Bottom line, Ariane simply doesn't have the ability to offset today's R&D with future launch cost savings of an internal mega constellation like SpaceX could, and that's the volume that's really needed to push their expendable/reusable inflection point to "duh, reusable". Beating the horse, finding mega dollar investors for mega space constellations is REALLY REALLY hard, because rich people out there whose job it is to make money on their investments have a hard time convincing themselves space is profitable.


Anyway, obviously Ariane is still in a bad way and especially given the decline of the GEO (where they're still reasonably competitive with Falcon) will likely be relegated to state funded launches...as it seems to be the future of a post-Kuiper ULA. It's fair to criticize their corporate structure for getting them to this place...and perhaps the point is that's the inevitable conclusion of such a conglomerate? But to not only blame it on the lack of "the people" within Ariane to lean into the future but to actually accuse them of sabotaging growth? No. It's not anywhere that easy.

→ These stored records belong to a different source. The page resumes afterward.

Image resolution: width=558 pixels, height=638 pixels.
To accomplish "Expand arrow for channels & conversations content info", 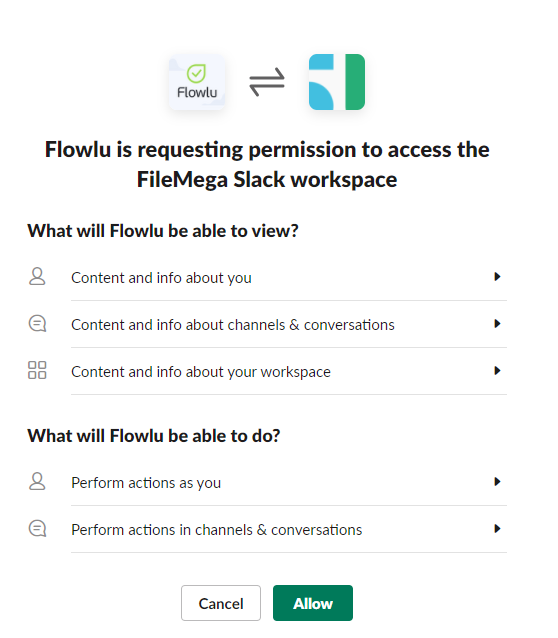I will (x=497, y=324).
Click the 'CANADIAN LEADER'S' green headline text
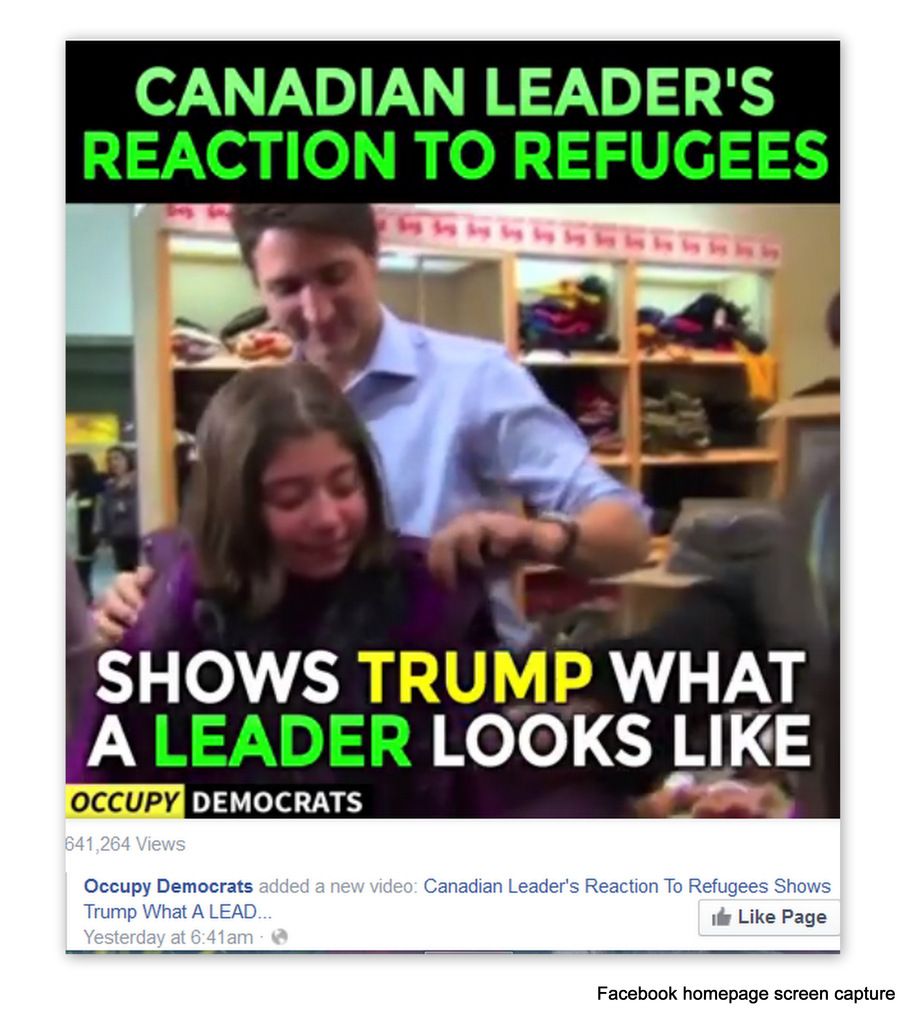This screenshot has height=1024, width=917. (455, 91)
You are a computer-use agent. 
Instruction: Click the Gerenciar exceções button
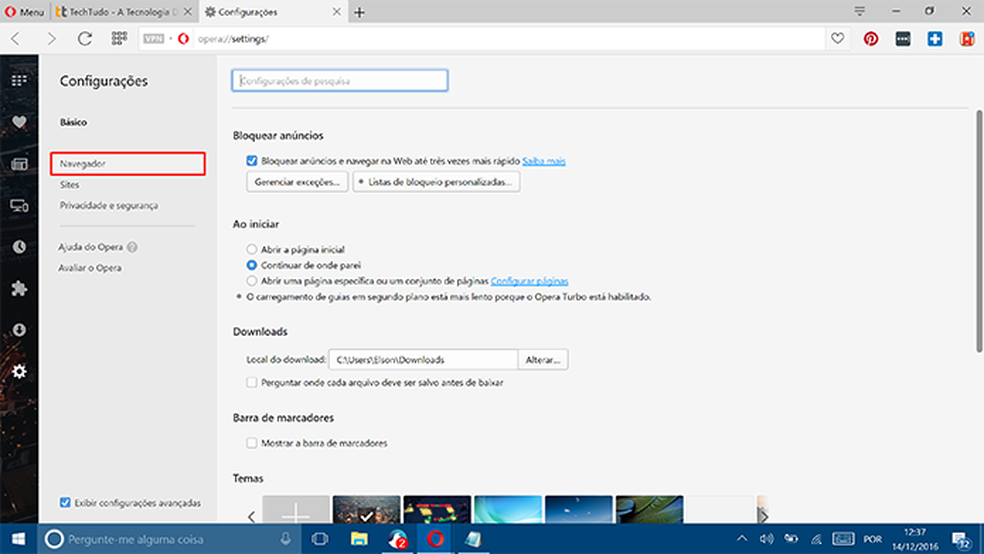[297, 182]
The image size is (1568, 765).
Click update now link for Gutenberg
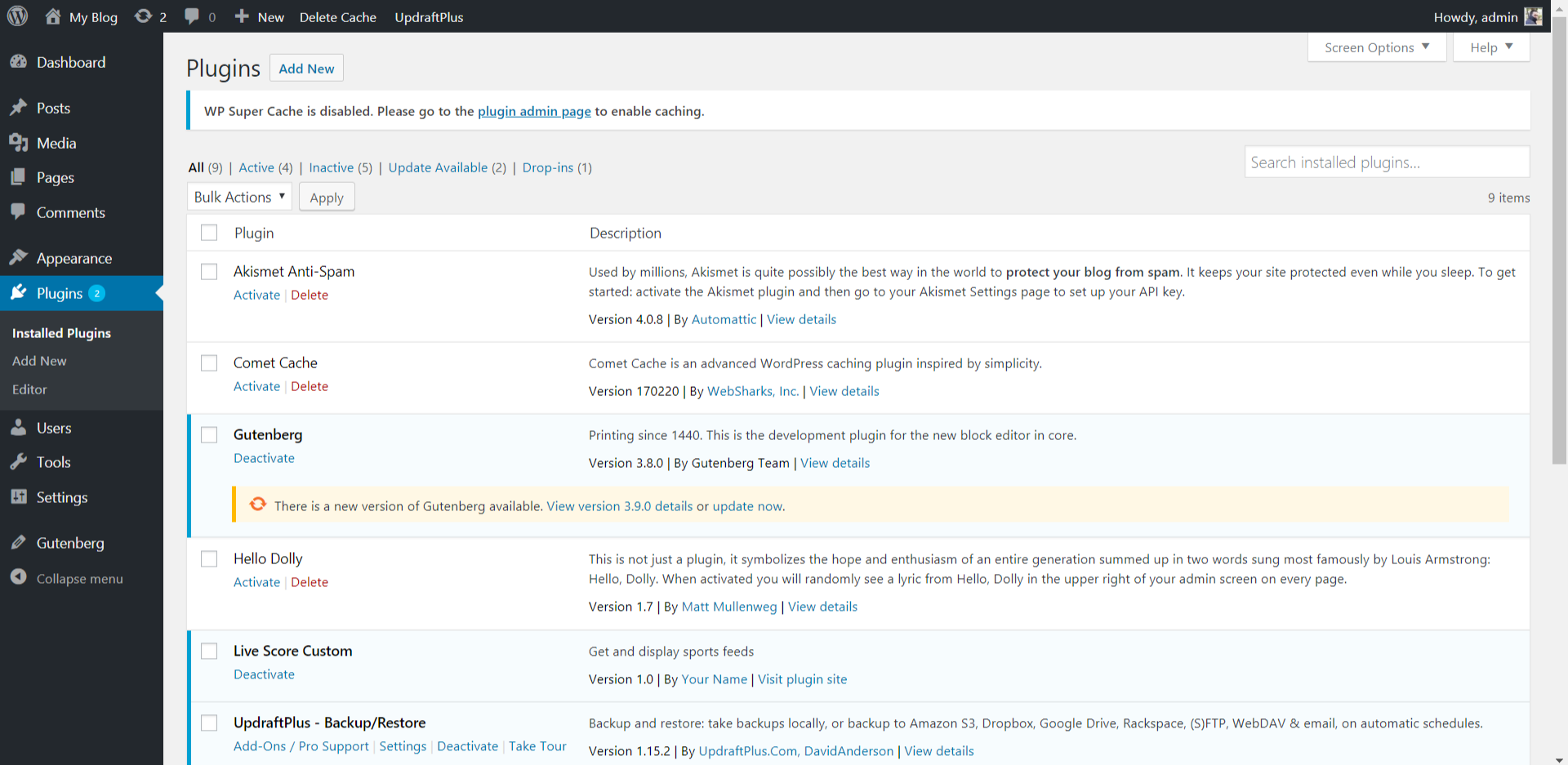coord(747,506)
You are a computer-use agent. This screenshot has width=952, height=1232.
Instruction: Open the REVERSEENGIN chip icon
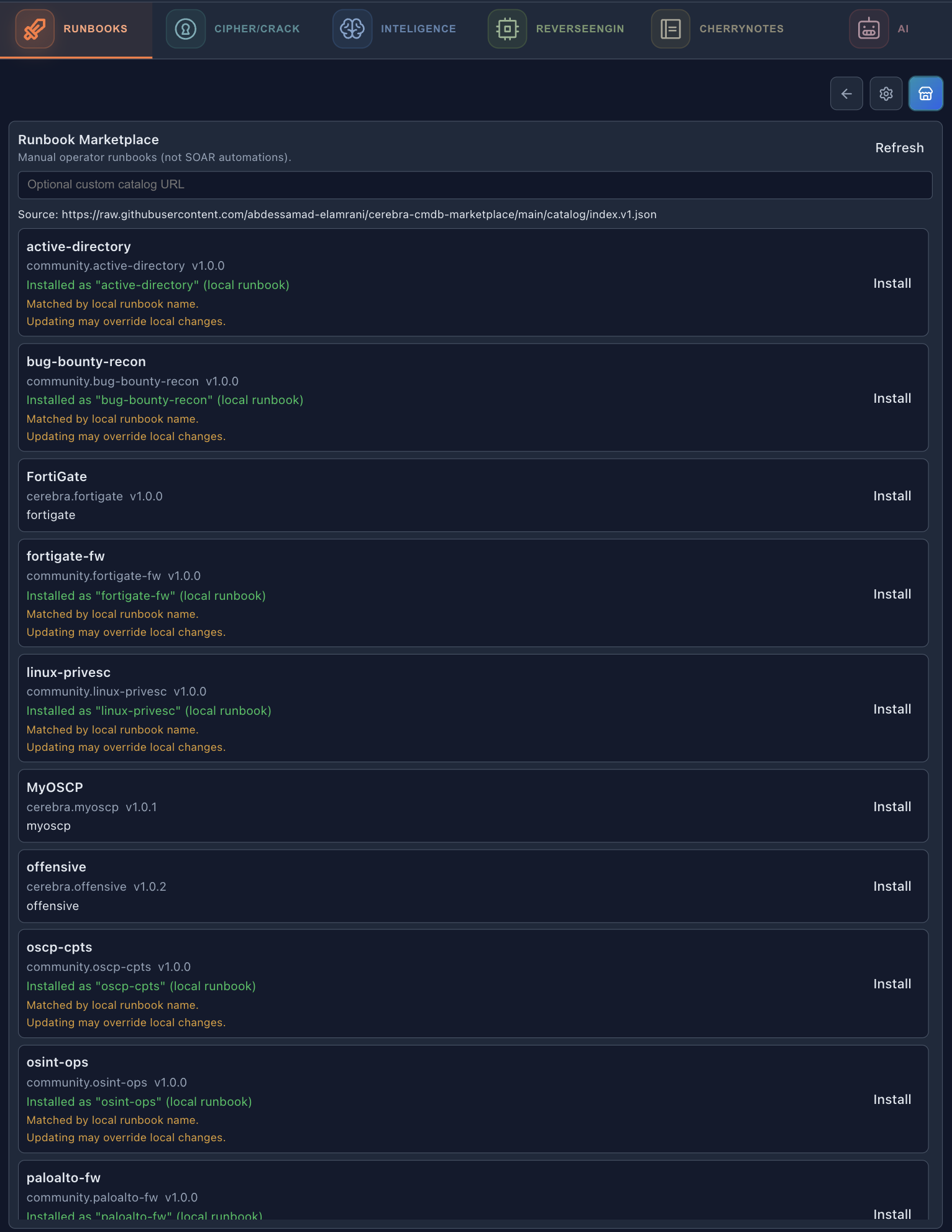click(507, 29)
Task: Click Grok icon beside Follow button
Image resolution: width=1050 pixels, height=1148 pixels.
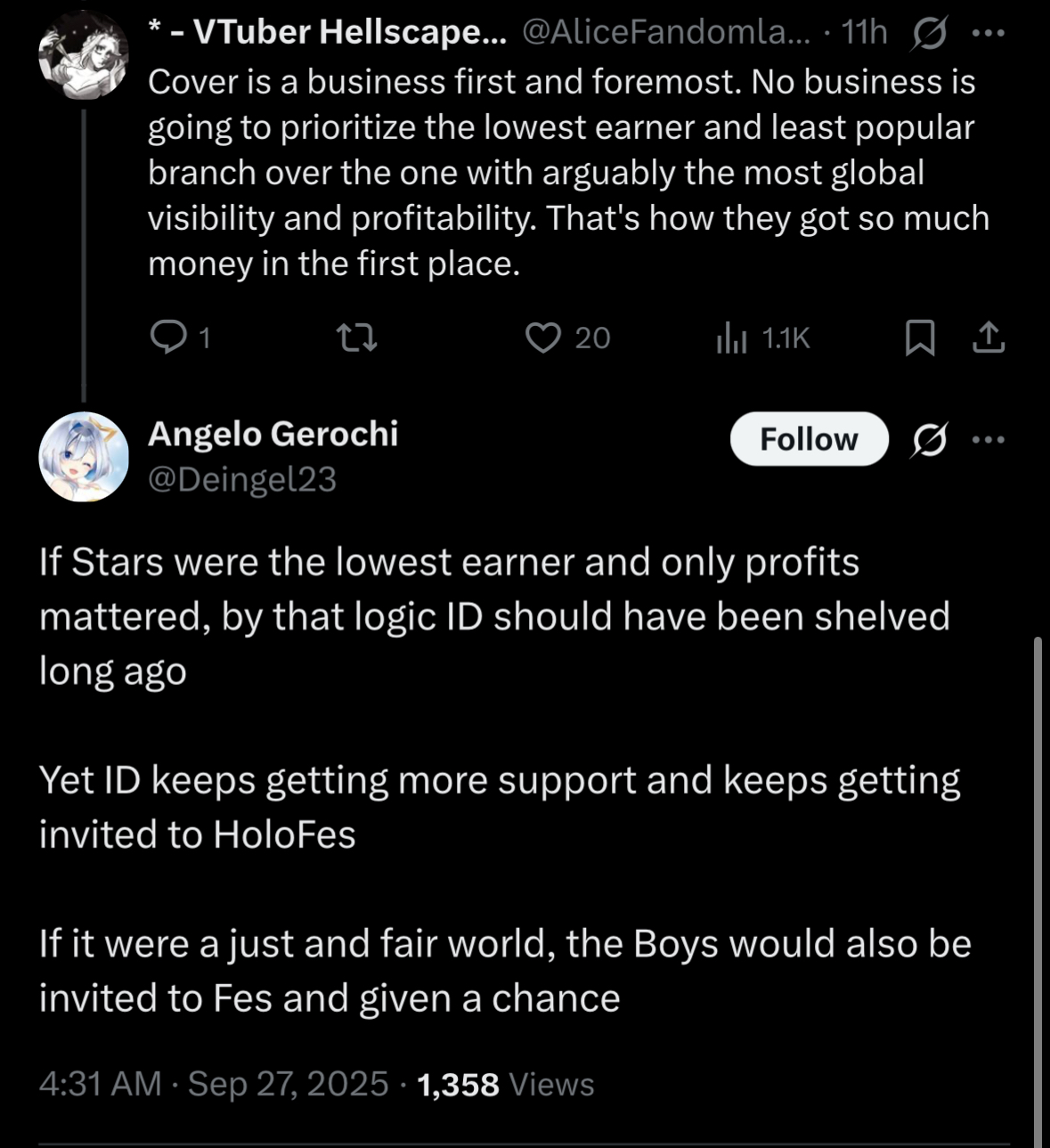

What's going to be most interesting is to compare this Ariane story to what Rocket Lab and Relativity can do with their 5m vehicles. Both are small [mostly] singularly focused entities--exactly the opposite of Airbus and Safran. Both are relatively well funded and can certainly spend money much more efficiently than Ariane's bureaucracy hierarchy. Both have the upside (to some customers) of "they're not SX", so there's more than just price as a selling point. Rocket lab IS publicly traded, which could be a hiccup, though Pete has generally spent his windfall pretty wisely so there's some shareholder confidence there. Most importantly though, neither have internal demand for mass to orbit, and so they're going to have to be HYPER efficient on spending getting to market to have any chance at being financially sustainable.
 
Ars technica: After the sting of Ariane 6, Europe finally embraces commercial rockets
Representatives from 22 European countries reached an agreement Monday to change the way the continent's rockets are developed, moving from a government-driven approach to a commercial paradigm that appears to be modeled after how NASA and the US military do business.

This is a big moment for the European Space Agency and its member states, which have traditionally funded the lion's share of rocket development costs since the start of Europe's launcher programs more than half a century ago.
 
Full burn main engine test for Ariane 6:
They need to hire one of the YouTube channels to cover their stuff. It's great that they provided English commentary, but rocketry can be so much more interesting than that. Drying paint can be made more interesting than that.

Congratulations on the successful test.